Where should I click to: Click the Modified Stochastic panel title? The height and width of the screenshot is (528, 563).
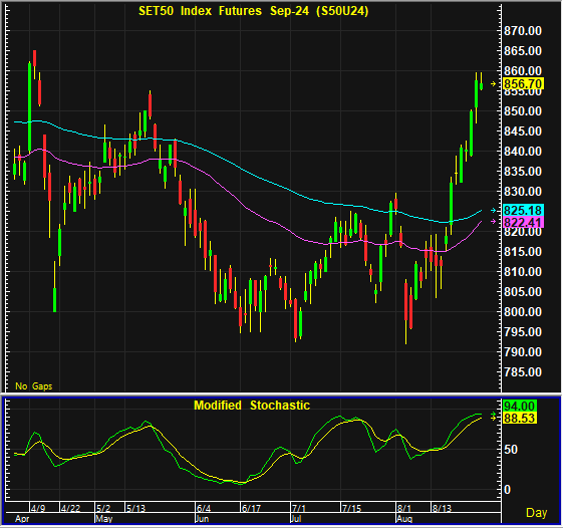[x=252, y=406]
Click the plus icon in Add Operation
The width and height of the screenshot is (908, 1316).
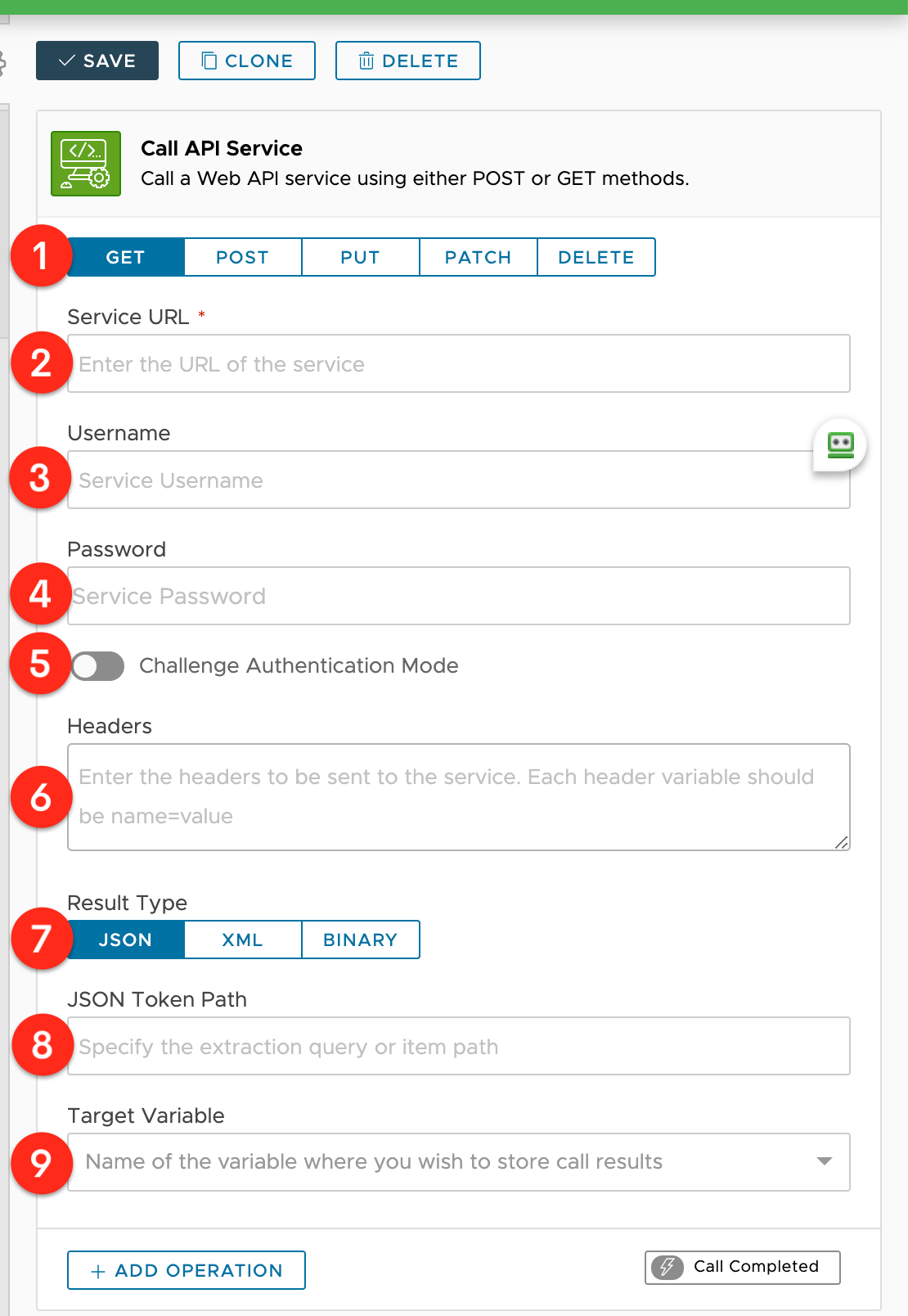[x=98, y=1271]
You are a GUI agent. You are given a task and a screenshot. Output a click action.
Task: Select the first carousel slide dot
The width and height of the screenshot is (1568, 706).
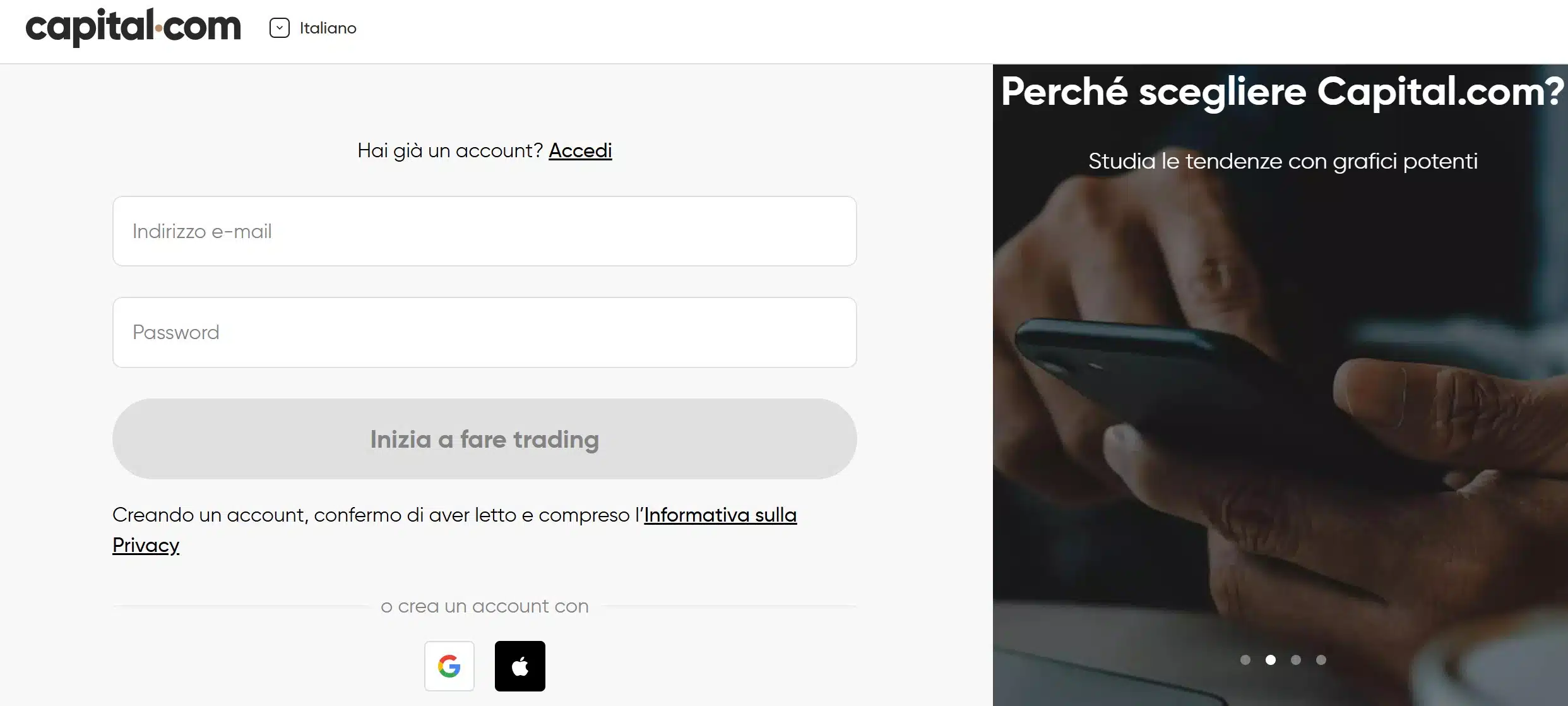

◆ **TASK BRIEF**
Each line from the one with "Task: Select the first carousel slide dot" through the end of the entries should be reproduced exactly. Leave out the pictures.

◆ **ANSWER AREA**
Task: Select the first carousel slide dot
The width and height of the screenshot is (1568, 706).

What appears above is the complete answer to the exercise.